- _REQUIREMENT_:
Copy out, unchanged, the entries below from the "At what coordinates" line to the final line. Omit pictures.

=== EXTRACTED INFORMATION ===

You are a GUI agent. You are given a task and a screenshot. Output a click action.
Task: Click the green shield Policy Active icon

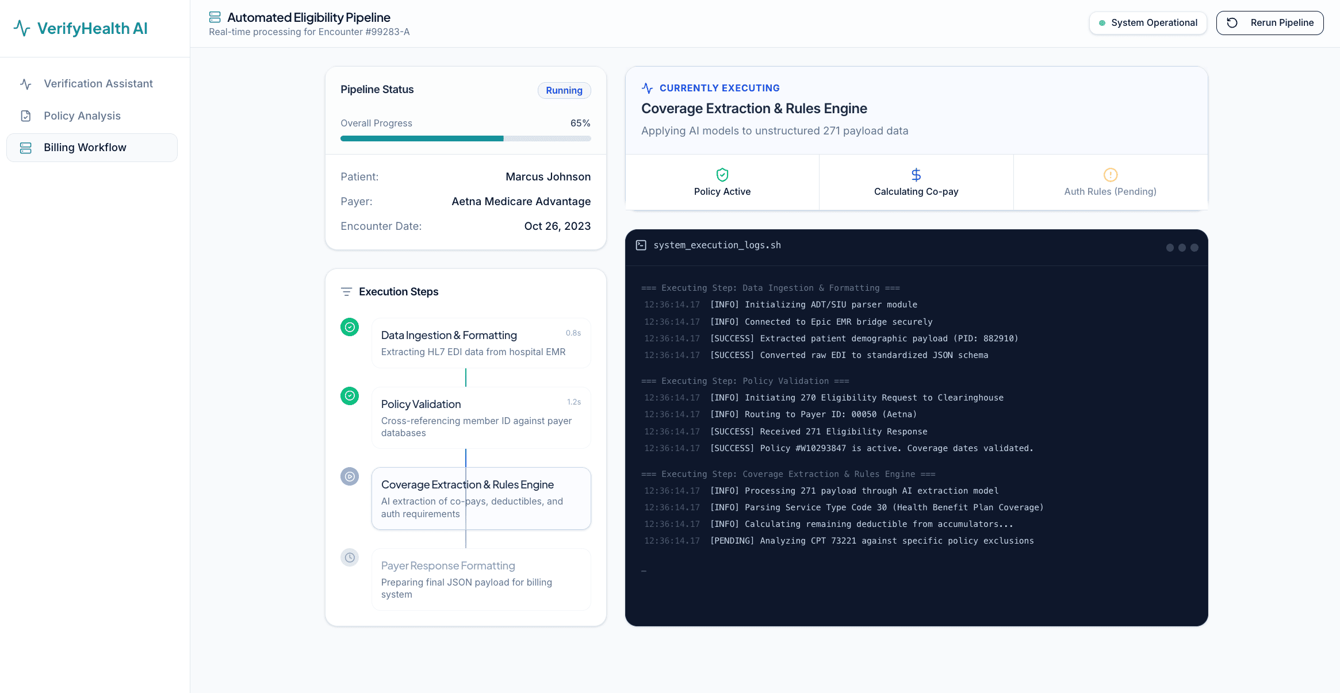point(722,175)
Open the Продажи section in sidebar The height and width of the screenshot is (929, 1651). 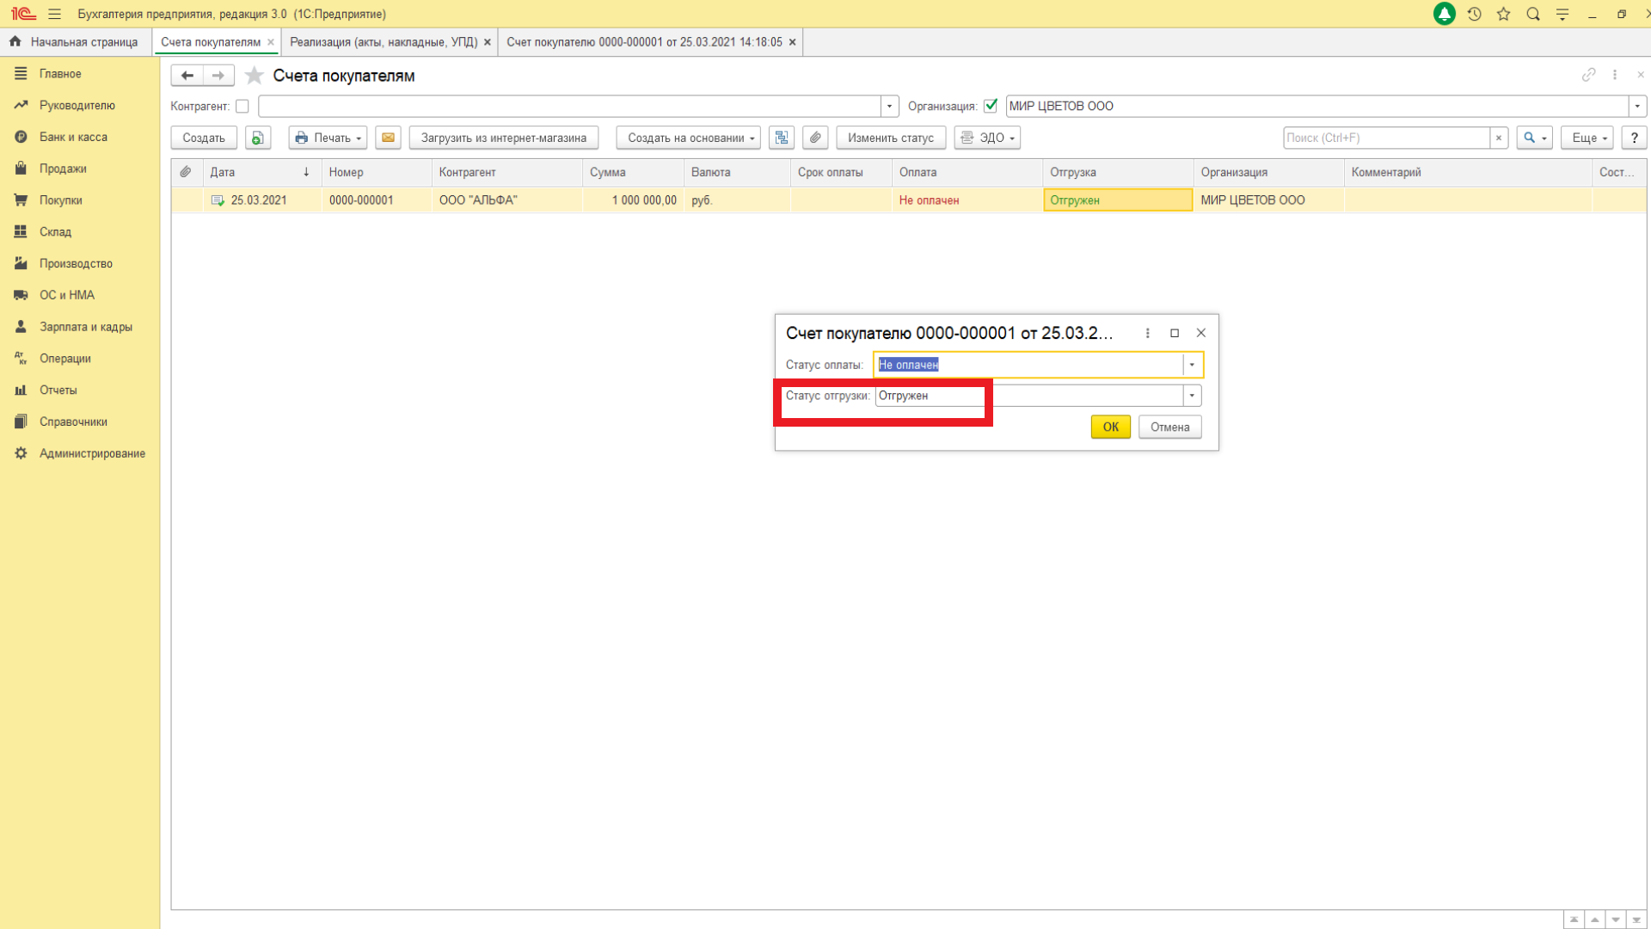pos(63,169)
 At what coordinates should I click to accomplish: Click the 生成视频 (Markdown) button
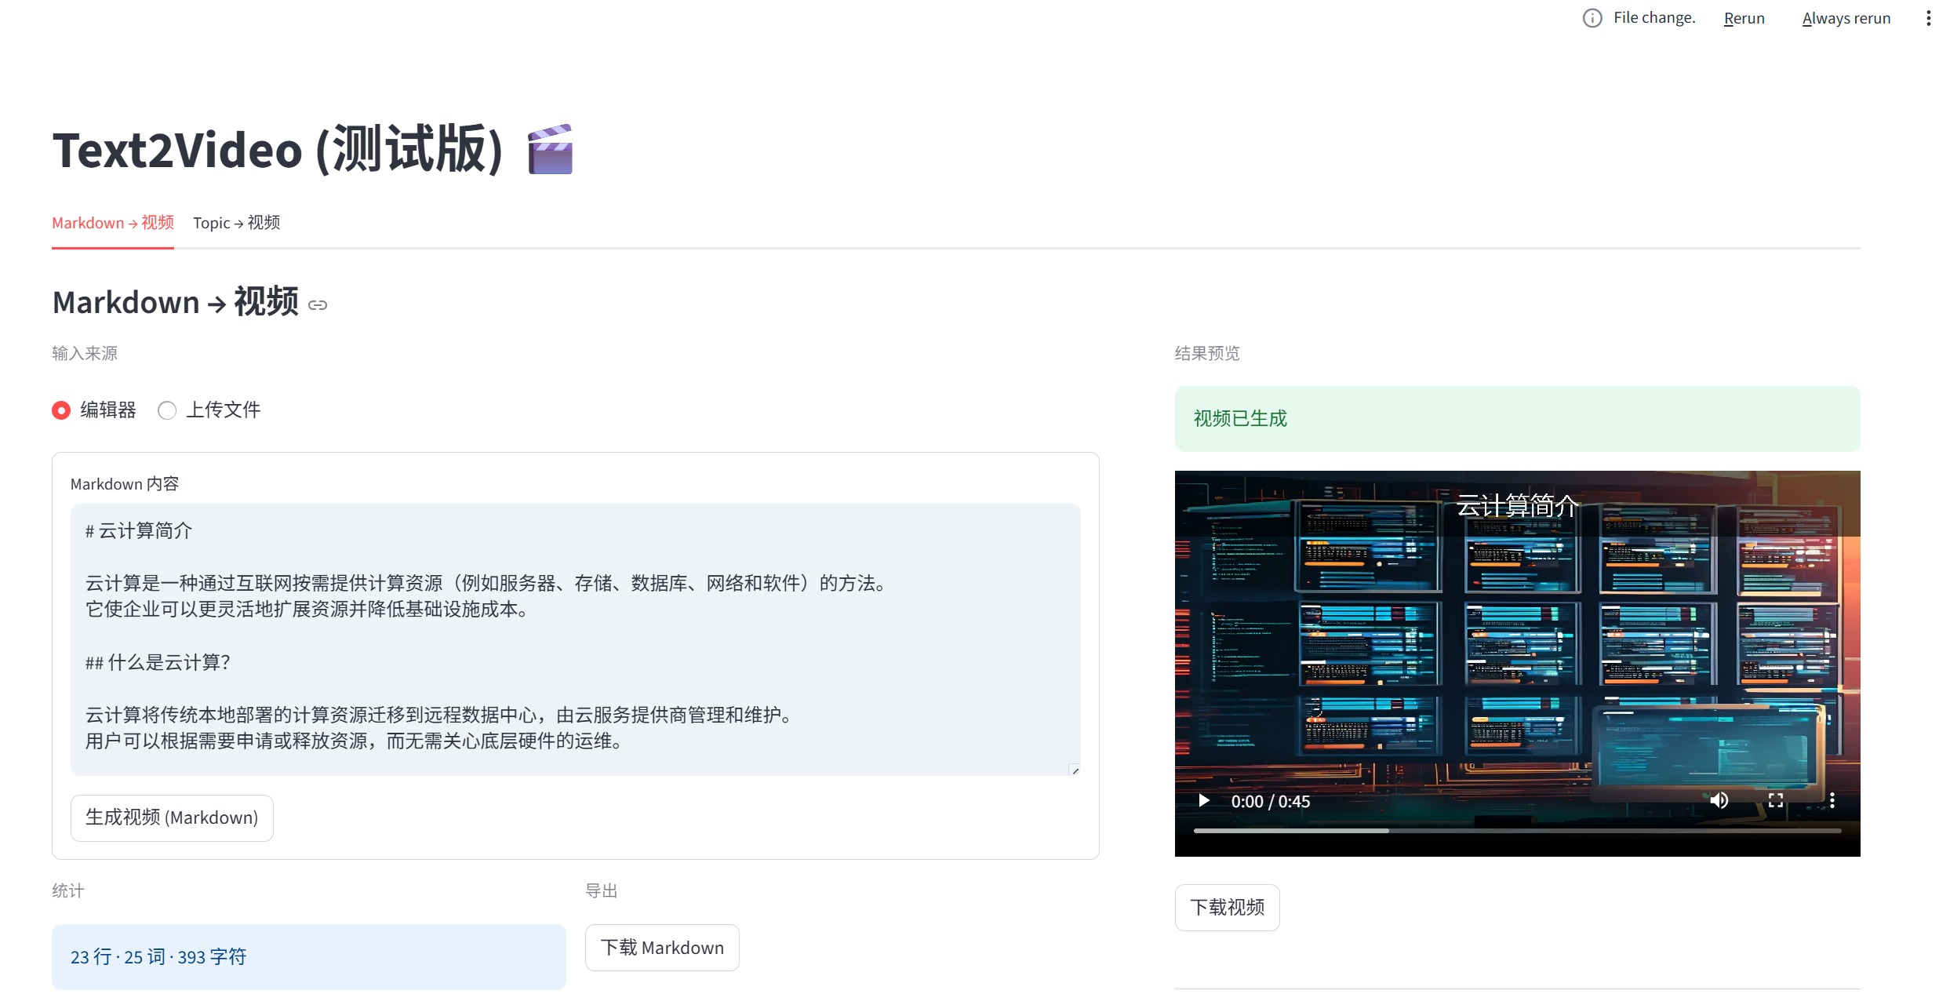click(172, 817)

===

- _RESULT OF THIS EXERCISE_:
 At what coordinates should I click to accomplish: Click the 生成视频 (Markdown) button
click(172, 817)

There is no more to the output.